中小企業がデザイナーと組んで開発したヒット商品、ウエアラブルメモ「wemo」。腕に巻いて使用するシリコンバンド型のメモが、マーケティング予算が限られているにもかかわらず、発売以来1年間で10万本の受注を獲得。海外でも販売が決まった。現在進行形のプロジェクトの全貌を追う。

 前回は本連載の見どころと抱負をお伝えしました。今回から本格的に始まりますので、ぜひ最後までお楽しみください。

【2016年9月5日@東京ミッドタウン】

 「東京ビジネスデザインアワード(TBDA)」のデザイナー向け提案応募説明会に参加。都内ものづくり企業11社によるプレゼンテーションを聞く。やはり経営者からの説明を直接聞くと、応募テーマのイメージが具体的につかめる。ご一緒したいと思う経営者の方も数人いて、後に「wemo」を共同で開発することになった機能性フィルムメーカー、コスモテックの高見澤友伸社長もそのお一人だった。ただし、応募テーマの「水なしで肌に貼れる特殊転写シール技術(図1)」については、全くピンと来なかった。

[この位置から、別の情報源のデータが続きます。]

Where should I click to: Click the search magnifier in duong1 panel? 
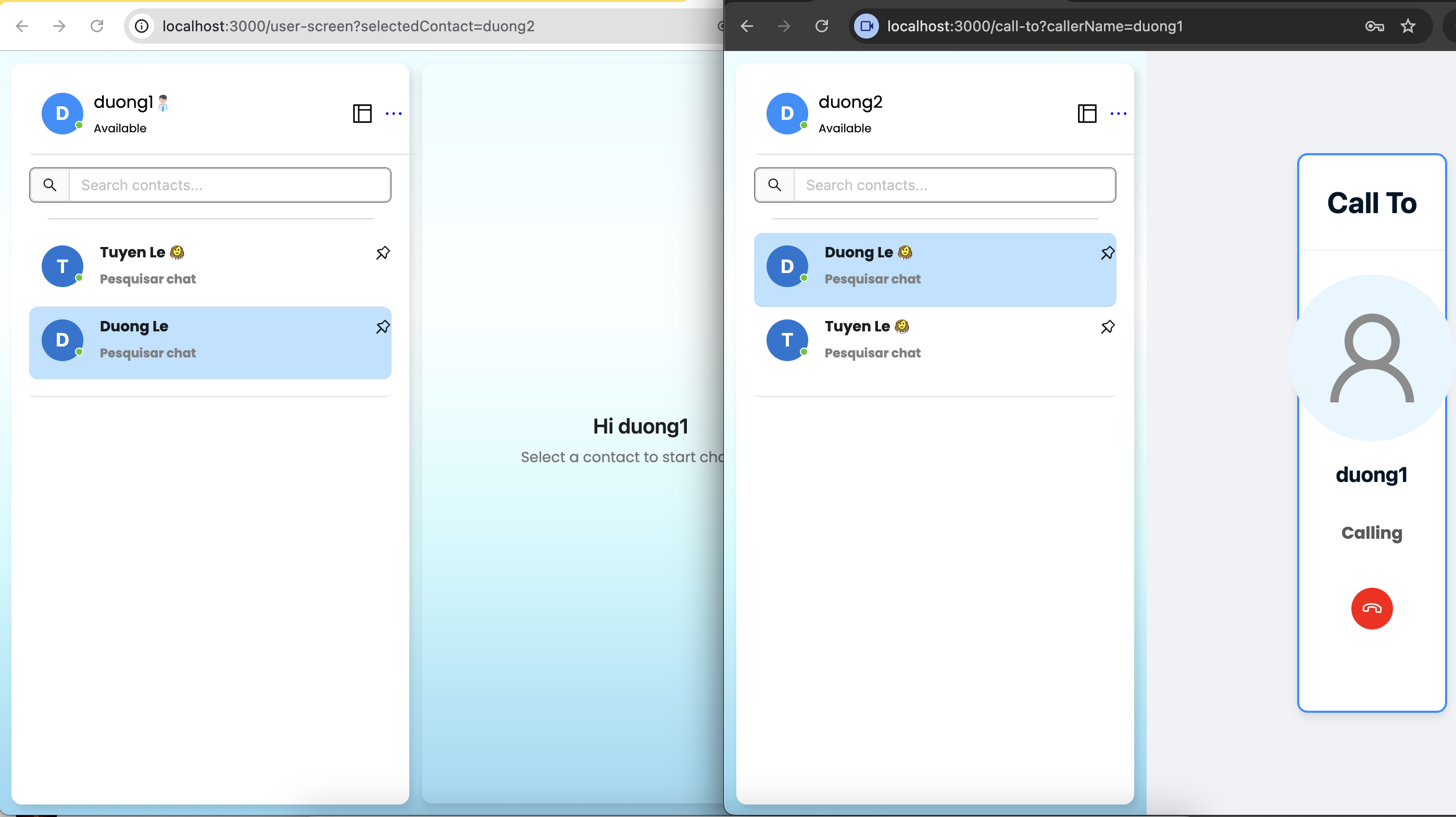(50, 185)
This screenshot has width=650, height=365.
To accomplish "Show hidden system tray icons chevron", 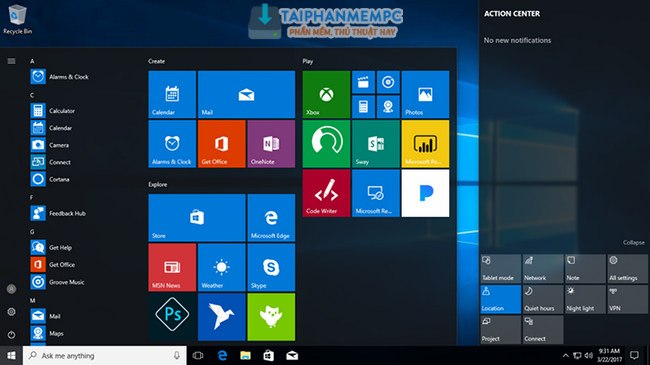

図1:コスモテックのテーマ。デザイナーは各企業の応募テーマの「技術」や「素材」の新たな用途や可能性を見いだして、ビジネスデザイン案を応募する。(C)公益財団法人日本デザイン振興会
図1:コスモテックのテーマ。デザイナーは各企業の応募テーマの「技術」や「素材」の新たな用途や可能性を見いだして、ビジネスデザイン案を応募する。(C)公益財団法人日本デザイン振興会

【2016年9月5日@某都内カフェ】

 応募説明会の内容を踏まえ、我が社のメンバー全員(共同経営者/デザイナーの林、デザイナーの木村)がそれぞれ検討したい応募テーマを挙げ、ディスカッション。特殊転写シールについても議論し、図1のようなキャラクターコンテンツやファッション系は筋が悪そうだといったことを話し合う。最終的には「ファッションではなくファンクション(機能)」の方向性で考えてみることにし、何か思いつけばアイデアをシェアすることにした。ちなみに、本命のテーマは別にあり、そちらは全員必ずアイデアを出すと決めた。

【2016年10月3日@オフィス】

 提出期限まで1カ月を切り、応募案を固めるためのミーティング。メンバー間ではすでにオンラインでアイデアをやりとりしていたため、ここでは可能性がありそうな案に絞り込んでいく。特に議論したのは、各企業の新たな看板商品「フラッグシップ(後述の『ビジネスデザインの引き出し』参照)」となり得るかどうか。その企業固有の特徴を象徴するような製品/サービスのアイデアが理想。2時間弱の議論を経て、案がほぼ固まってきたところで、雑談モードに。そのとき……、

 「これ(コスモテックのタトゥーシール)、書けたらオモロないですか?」

 「せやなー」(そんなもん誰が使うねん…)

木村 「そういえば、よく看護師さんが手に書いてますよねー」

 (え、そうなん…?)

 といった会話が起こる。

 出てきたアイデアはすぐに検証することにしているので(というより短気なだけ)、説明会でもらったサンプルに実際に文字を書いてみることにした(図2)。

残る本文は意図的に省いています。